Tuesday, 8 February 2011

The Voice - Consumer's Voice

Dear Consumer’s Voice #1

I got an email from Belford University saying that I was eligible for a “Special Scholarship Offer”. They said I will get “an exclusive 10% discount on the tuition fee if you enrol in any program at Belford University during this season.”

I went to their web site and it said I can get a degree for $549? Can this be true? Can I trust these people?

Yes, you can trust them to steal your money and give you nothing of value in return. That’s because “Belford University” is not a real university. It’s a scam.

Unlike a real university, Belford University apparently has nothing more than a web site, a post box and a telephone number.
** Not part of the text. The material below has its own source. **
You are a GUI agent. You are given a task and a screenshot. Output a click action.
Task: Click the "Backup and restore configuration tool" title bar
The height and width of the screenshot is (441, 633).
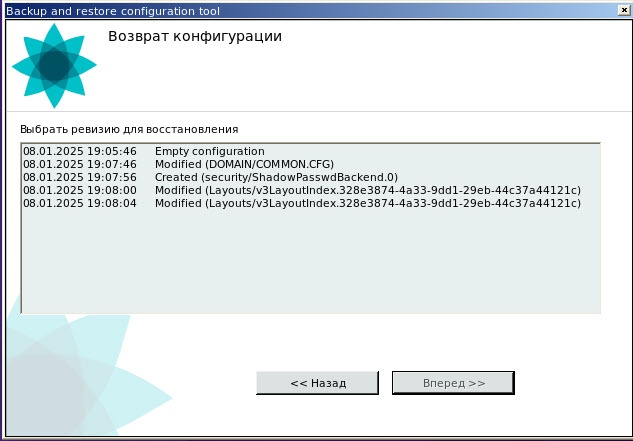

No buildings, no lecturers, nothing at all that looks like a real university. Their web site says that they are an accredited university but the accreditation bodies they say have accredited them are, in fact, not recognised accreditation bodies. It’s a bit like saying the Consumer Watchdog University has been accredited by Consumer Watchdog Accreditation Service. It’s easy to say but it doesn’t make it mean anything.

Their web site is full of extraordinary things. On their front page they proudly say:
Add bachelor's, master's or doctorate degrees to your resume in just 15 days and open avenues to promotion and better jobs!”
Any degree that can be obtained in 15 days is fake, OK?

They also proudly say that:
“One of our prodigies, Michael Fonseca, has been promoted to the post of Divisional Head for Romuna Securities, a subsidiary of the Romuna Group.”
That would be nice, if of course either the person or the company actually existed. Neither do. It’s all a lie.

These crooks will sell you anything from a High School Diploma to a Doctorate based on “life experience”, all instantly and online. Of course these degrees are utterly worthless but there is a hint of danger there.

I signed on to their web site and was just one step away from buying myself a PhD in Medicine. The only thing left for me to do was to give my credit card details to them and $924 later I would have become DOCTOR Consumer Watchdog.

Of course just having a piece of paper saying you have a qualification won’t get you a job. Surely all organisations check the authenticity of qualifications before accepting them, don’t they?

No. They most often DON’T check them. All they see is a degree certificate, or what looks like a certified copy of one. I’ve known of several cases here in Botswana of large organisation who eventually find that some of their most senior staff have fake degrees from these “diploma mills”. In almost all of these cases that person is then instantly fired.

So, no, this offer isn’t real and they can’t be trusted and you really don’t want to take the risk of having a fake degree on your CV.

Dear Consumer’s Voice #2

I went to a fashion store at Molapo Crossing around lunch time and I noticed they had some nice shirts, although fake, and I asked for the price on one of the shirts I was interested in and was told by one of the workers that it was P100. She informed me that the price was fixed on the hanger and I was able to confirm this for myself. I told her that I will come back as I had forgotten my wallet in the office.

I was back at the store later to buy the shirt and, to my shock the teller informed me that the shirt was actually P150 and not the P100 indicated on the price tag. I informed her that one of her workers confirmed earlier that the shirt was P100. The teller informed me that it was a mistake and that she would not sell it for P100 as she will be making a loss. I told her that I drove all the way from Block 8 to her shop to buy the shirt and that had I known it to be P150 I wouldn’t have bothered. She said it was not her problem and I was disturbing her and unless I was prepared to pay the P150 I must go. I told her that I had been misled and that she was rude towards me as a customer. She told me she didn’t need me and ‘maybe 1, 2, 3, 4, members of your family as customers’. I informed her that I knew my rights and that I was going to take this up with Consumer Watchdog and even shame her on radio. She said she didn’t care and I could go anywhere I wanted.

Technically neither rudeness nor poor service is against the law.

In this case I suspect that despite the appalling rudeness you report, the complete contempt you were shown and the utter absence of customer care, nothing illegal has actually occurred.

If they had actually tried to charge you P150 while the shirt was still displayed at P100 you might have some sort of case but I suspect that the best thing you can do is never go there again. Just make sure you tell everyone you know about your experience!

And why were you even thinking of buying a fake?